HeHasTheJazzHands said:


>



HHUFUVUVHDHEUFHCIWHRHD

ESP I FUCKING SWEAR

if they do it between that and the Javier strat I will be running out of money


----------



## mmr007

So...me being me I don't like the look of direct mount EMGs...they need a pickup ring. Until now. That looks cool


----------



## MFB

Can they release a US SV, I thought that shape was off-limits due to the Rhoads?


----------



## soul_lip_mike

MFB said:


> Can they release a US SV, I thought that shape was off-limits due to the Rhoads?











V-II FR - The ESP Guitar Company


One of the world's leading manufacturers of high quality guitars and basses.




www.espguitars.com


----------



## MFB

soul_lip_mike said:


> V-II FR - The ESP Guitar Company
> 
> 
> One of the world's leading manufacturers of high quality guitars and basses.
> 
> 
> 
> 
> www.espguitars.com



Yeah, but that treble wing looks bigger like the traditional LTD style vs. what you see on the EU versions; similar to what everyone brought up when the Alexi sigs got released, the Edwards/EU models had a smaller horn that matched what he played, vs the LTD's that had to be modified due to the Rhoads.

Maybe it's just the angle but it looks smaller here


----------



## soul_lip_mike

MFB said:


> Yeah, but that treble wing looks bigger like the traditional LTD style vs. what you see on the EU versions; similar to what everyone brought up when the Alexi sigs got released, the Edwards/EU models had a smaller horn that matched what he played, vs the LTD's that had to be modified due to the Rhoads.
> 
> Maybe it's just the angle but it looks smaller here


Gotcha, I misunderstood the question!


----------



## manu80

Really not a fan of the Hammett V. There's something that looks off vs a Rhoads....Waiting for the Holt as the finish could be cool...


----------



## Zado

Some news? Anything exciting? Pics pls?


----------



## soul_lip_mike

Zado said:


> Some news? Anything exciting? Pics pls?


Scroll up.


----------



## HeHasTheJazzHands

MFB said:


> Yeah, but that treble wing looks bigger like the traditional LTD style vs. what you see on the EU versions; similar to what everyone brought up when the Alexi sigs got released, the Edwards/EU models had a smaller horn that matched what he played, vs the LTD's that had to be modified due to the Rhoads.
> 
> Maybe it's just the angle but it looks smaller here



I think they do that to avoid Jackson (In this case Fender) breathing down their necks. They already had to deal with them once. 
Speaking of that, apparently Max Cavalera has been rocking LTD Arrows for the last year or so. I'm guessing the next Max sig is going to be an Arrow variant if it happens.


----------



## Zhysick

More Arrows is always a good thing. Even if I will not buy an asymmetrical V anymore, but Arrows are cool as hell.


----------



## HeHasTheJazzHands

sell2792 said:


> No more new guitars?
> 
> Sweet, that’s not disappointing at all.
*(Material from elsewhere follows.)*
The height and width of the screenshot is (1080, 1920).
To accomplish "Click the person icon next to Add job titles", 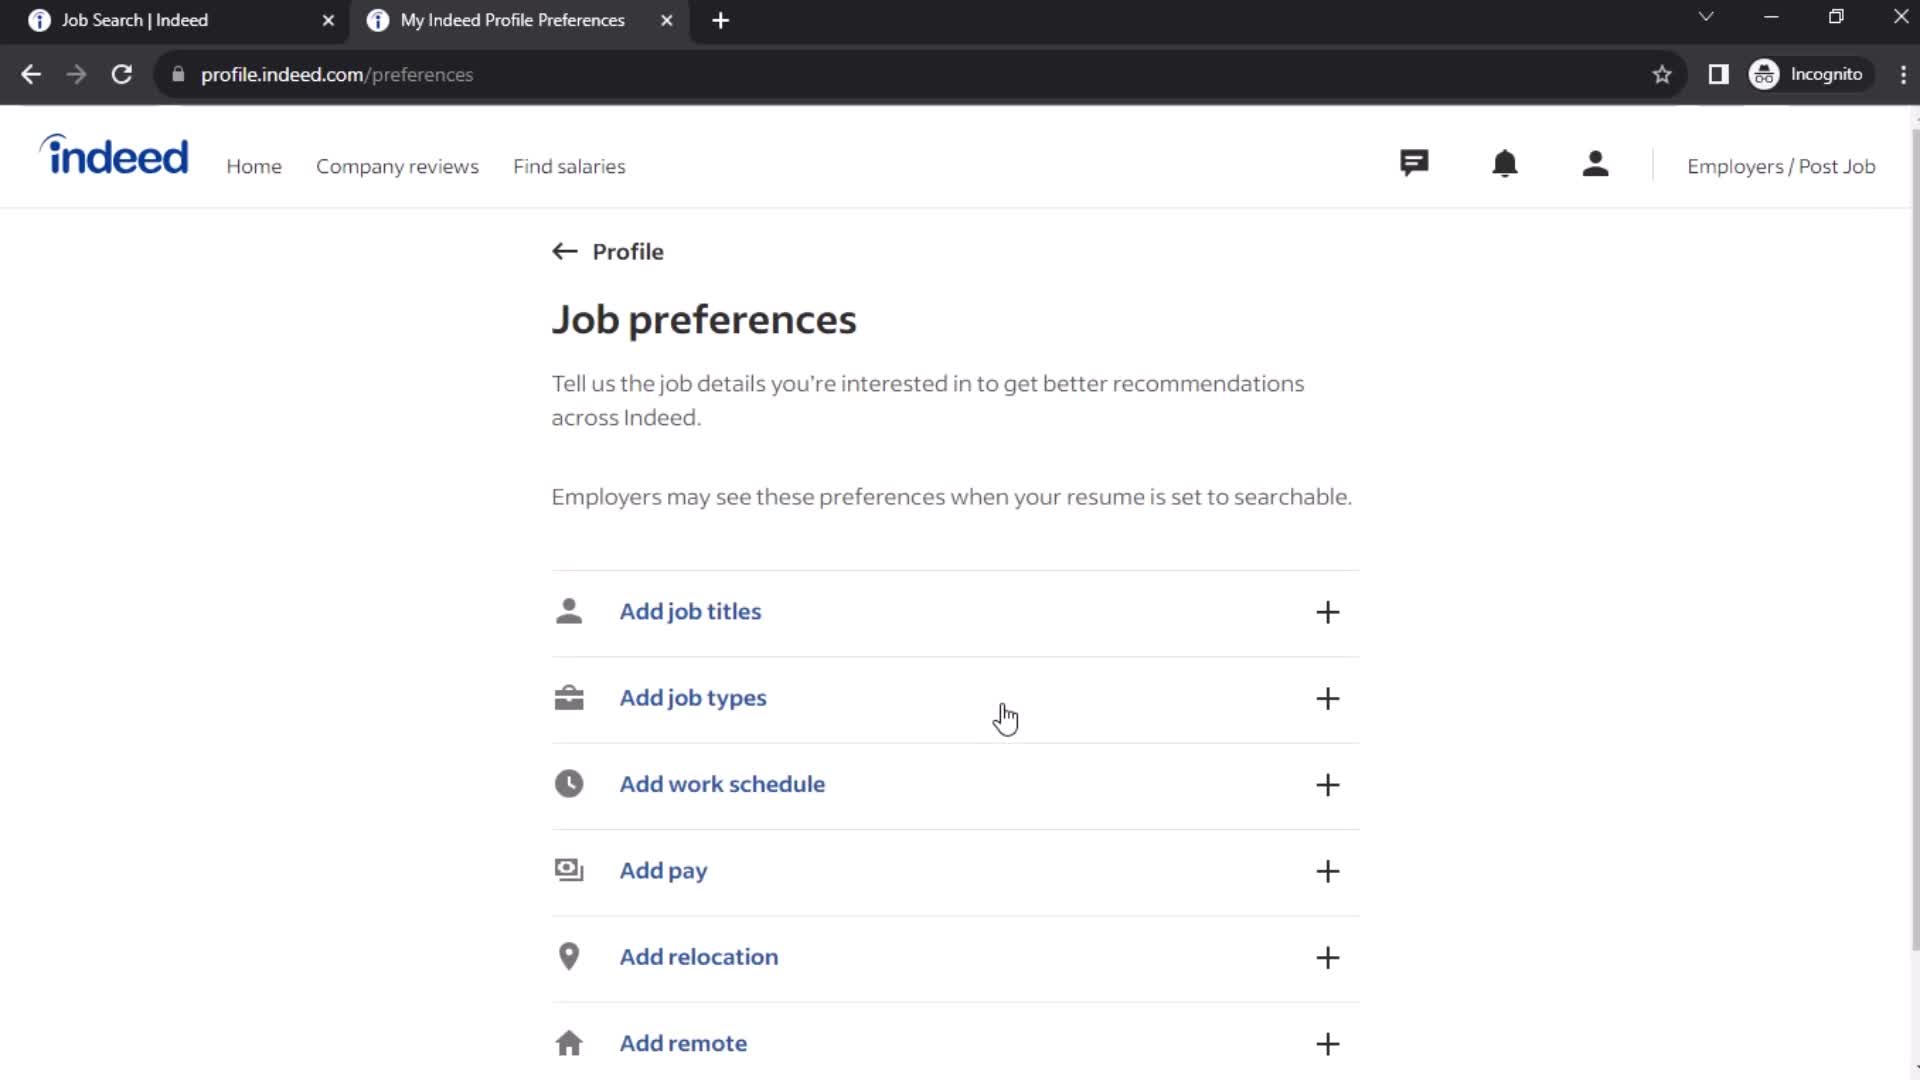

Do you really want to see more new guitars even though the Phase 1 LTDs still haven't been shipped yet?


----------



## eaeolian

HeHasTheJazzHands said:


> I think they do that to avoid Jackson (In this case Fender) breathing down their necks. They already had to deal with them once.
> Speaking of that, apparently Max Cavalera has been rocking LTD Arrows for the last year or so. I'm guessing the next Max sig is going to be an Arrow variant if it happens.


Max was playing an Arrow at the Cavalera show at MDF, so it seems likely.


----------



## HeHasTheJazzHands

eaeolian said:


> Max was playing an Arrow at the Cavalera show at MDF, so it seems likely.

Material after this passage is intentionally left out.